Acht jaar lang ging Emilie Kempenaers (35) voluit voor haar job bij Muntpunt, een bibliotheek en informatiecentrum in hartje Brussel. Nadat ze tijdens de pandemie in een dip belandde, gooide ze het roer helemaal om en startte een studie verpleegkunde.

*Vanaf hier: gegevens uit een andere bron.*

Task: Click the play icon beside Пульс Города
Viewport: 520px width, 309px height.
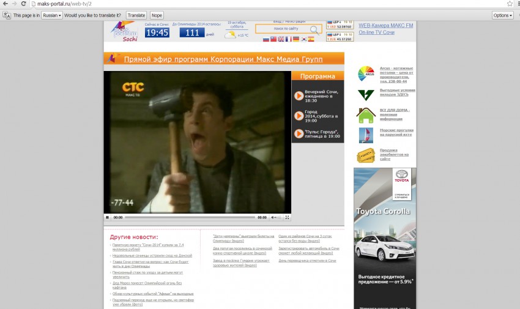Action: pos(299,133)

‘Ik rond nu het tweede jaar af, dus daarna heb ik er nog twee te gaan’, vertelt ze. ‘Vooraf was ik bang dat het raar zou zijn om als oudere student tussen achttienjarigen te zitten. Dat bleek helemaal geen probleem, ook omdat ik niet de enige ben. Samen vormen we een hecht groepje, en ook met de jongeren klikt het goed. Wij spelen soms een soort moederrol, maar meestal staan we niet stil bij dat leeftijdsverschil. Ik ben in ieder geval blij en dankbaar dat ik die studies kan doen in deze fase van mijn leven.’
Weinig uitdagingen
‘Toen ik achttien was, heb ik een bachelor secundair onderwijs gehaald, maar voor de klas staan was niets voor mij. Ik ging aan de slag bij Muntpunt, waar ik veel verschillende taken kreeg: aan de balie zitten, rondleidingen geven, problemen oplossen, opleidingen organiseren, preventieadvies geven… Ik deed het enorm graag en kreeg veel appreciatie voor mijn inzet. Jammer genoeg werden de taken herverdeeld tijdens mijn bevallingsverlof, zodat ik nog maar weinig uitdagingen had. Toen ik tijdens de coronaperiode thuis zat met een peuter en een baby, ben ik gecrasht. Ook na corona vond ik geen voldoening meer in mijn werk, waardoor ik uiteindelijk op zoek ben gegaan naar iets anders.’
Kiezen voor de zorg
‘Ik had vroeger ook al interesse in de zorg. Ik dacht na over een opleiding tot ambulancier, maar ben er nooit aan begonnen. Nu sprak verpleegkunde me meer aan omdat het zo veelzijdig is, maar een voltijdse studie leek praktisch en financieel onhaalbaar. Gelukkig bood het nieuwe overheidsproject #kiesvoordezorg ondersteuning voor mensen die zoals ik uit een andere sector komen en alsnog kiezen voor de zorg. Ik werd geselecteerd, zodat ik nu voltijds kan studeren zonder veel loonverlies. In de zomermaanden moet ik wel gaan werken, maar tijdens het academiejaar hoef ik mijn studies niet te combineren met een job. Het eerste jaar vond ik toch moeilijk een evenwicht tussen studeren en gezin. Ik heb moeten leren om mijn grenzen af te bakenen. Intussen lukt dat beter. Soms ga ik buitenshuis studeren of gaat mijn partner met de kinderen op stap.’
Prestatiedruk
‘Ik ben nu een heel gemotiveerde student. Vroeger was ik tevreden als ik gewoon de helft van de punten haalde, maar nu leg ik de lat zo hoog mogelijk. Ik wil zoveel mogelijk leren en het maximum halen uit mijn opleiding. Die prestatiedruk zie ik ook bij mijn collega-zij-instromers. Ik móét ook telkens slagen als ik in het traject van #kiesvoordezorg wil blijven. Best stresserend. De steun van andere studenten helpt wel enorm; we zijn er voor elkaar en we delen indien nodig onze notities.’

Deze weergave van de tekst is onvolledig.